What you should do:
Your answer should be the line that contains "The width and height of the screenshot is (1673, 941)." and each line after it, restated word for word through the final line of the entries.

=== Stored data ===

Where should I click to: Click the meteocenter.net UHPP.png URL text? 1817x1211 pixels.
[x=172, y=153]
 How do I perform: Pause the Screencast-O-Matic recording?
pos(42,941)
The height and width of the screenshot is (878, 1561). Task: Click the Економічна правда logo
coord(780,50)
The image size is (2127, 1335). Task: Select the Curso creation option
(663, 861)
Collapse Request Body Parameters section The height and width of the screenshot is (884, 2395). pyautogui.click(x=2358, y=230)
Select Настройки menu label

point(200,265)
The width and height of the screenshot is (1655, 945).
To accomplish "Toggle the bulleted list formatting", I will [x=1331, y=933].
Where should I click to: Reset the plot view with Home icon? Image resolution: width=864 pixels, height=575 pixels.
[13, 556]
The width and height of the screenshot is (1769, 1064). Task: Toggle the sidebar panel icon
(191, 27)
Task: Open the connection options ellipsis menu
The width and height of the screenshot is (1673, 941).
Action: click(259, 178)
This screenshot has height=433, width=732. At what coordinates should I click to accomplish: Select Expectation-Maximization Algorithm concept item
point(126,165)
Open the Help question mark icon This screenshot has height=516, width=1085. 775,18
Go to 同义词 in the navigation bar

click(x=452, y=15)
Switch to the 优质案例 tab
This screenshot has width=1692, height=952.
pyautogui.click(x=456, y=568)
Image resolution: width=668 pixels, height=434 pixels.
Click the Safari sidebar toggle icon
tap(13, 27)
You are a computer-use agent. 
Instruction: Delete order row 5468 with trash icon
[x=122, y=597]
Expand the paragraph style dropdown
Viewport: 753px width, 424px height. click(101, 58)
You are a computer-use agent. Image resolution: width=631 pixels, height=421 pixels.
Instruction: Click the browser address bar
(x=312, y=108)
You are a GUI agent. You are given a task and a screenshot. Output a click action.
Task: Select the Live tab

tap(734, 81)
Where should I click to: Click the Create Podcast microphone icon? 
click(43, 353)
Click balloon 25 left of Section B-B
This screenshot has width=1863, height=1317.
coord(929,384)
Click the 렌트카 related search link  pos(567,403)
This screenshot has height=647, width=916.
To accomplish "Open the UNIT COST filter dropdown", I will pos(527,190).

===

Solution for this problem:
The width and height of the screenshot is (1673, 941).
Action: click(259, 178)
This screenshot has height=433, width=732. At what coordinates should I click to accomplish: Select Expectation-Maximization Algorithm concept item
point(126,165)
Open the Help question mark icon This screenshot has height=516, width=1085. 775,18
Go to 同义词 in the navigation bar

click(x=452, y=15)
Switch to the 优质案例 tab
This screenshot has width=1692, height=952.
pyautogui.click(x=456, y=568)
Image resolution: width=668 pixels, height=434 pixels.
Click the Safari sidebar toggle icon
tap(13, 27)
You are a computer-use agent. 
Instruction: Delete order row 5468 with trash icon
[x=122, y=597]
Expand the paragraph style dropdown
Viewport: 753px width, 424px height. click(101, 58)
You are a computer-use agent. Image resolution: width=631 pixels, height=421 pixels.
Instruction: Click the browser address bar
(x=312, y=108)
You are a GUI agent. You are given a task and a screenshot. Output a click action.
Task: Select the Live tab

tap(734, 81)
Where should I click to: Click the Create Podcast microphone icon? 
click(43, 353)
Click balloon 25 left of Section B-B
This screenshot has width=1863, height=1317.
coord(929,384)
Click the 렌트카 related search link  pos(567,403)
This screenshot has height=647, width=916.
To accomplish "Open the UNIT COST filter dropdown", I will pos(527,190).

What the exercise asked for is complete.